List every line below that contains the word "image", copying each one in full. Case counts.

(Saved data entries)
══════════
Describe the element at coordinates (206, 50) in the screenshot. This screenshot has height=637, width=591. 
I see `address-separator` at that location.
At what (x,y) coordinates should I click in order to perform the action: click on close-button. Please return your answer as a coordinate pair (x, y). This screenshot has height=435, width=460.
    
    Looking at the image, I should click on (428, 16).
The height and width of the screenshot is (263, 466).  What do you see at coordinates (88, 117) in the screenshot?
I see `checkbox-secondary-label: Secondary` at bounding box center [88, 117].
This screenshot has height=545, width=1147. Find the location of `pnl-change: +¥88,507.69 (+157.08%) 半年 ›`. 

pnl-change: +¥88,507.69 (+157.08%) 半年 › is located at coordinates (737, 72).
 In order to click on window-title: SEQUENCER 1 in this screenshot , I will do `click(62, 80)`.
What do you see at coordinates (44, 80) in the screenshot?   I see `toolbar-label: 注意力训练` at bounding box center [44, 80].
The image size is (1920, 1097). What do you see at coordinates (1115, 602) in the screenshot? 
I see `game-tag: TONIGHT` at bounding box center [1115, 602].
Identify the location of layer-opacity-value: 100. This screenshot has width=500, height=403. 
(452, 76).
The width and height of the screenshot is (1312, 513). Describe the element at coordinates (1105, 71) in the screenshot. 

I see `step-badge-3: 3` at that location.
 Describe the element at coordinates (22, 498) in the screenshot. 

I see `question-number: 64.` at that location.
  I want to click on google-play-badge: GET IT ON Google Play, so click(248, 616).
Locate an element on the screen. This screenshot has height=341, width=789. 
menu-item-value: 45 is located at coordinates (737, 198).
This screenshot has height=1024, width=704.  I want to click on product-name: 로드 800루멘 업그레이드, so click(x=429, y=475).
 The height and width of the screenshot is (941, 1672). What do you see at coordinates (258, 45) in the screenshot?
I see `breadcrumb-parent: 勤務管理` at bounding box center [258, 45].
══════════
• [ANSWER]:
    Looking at the image, I should click on (428, 16).
The image size is (1920, 1097). What do you see at coordinates (1115, 602) in the screenshot? 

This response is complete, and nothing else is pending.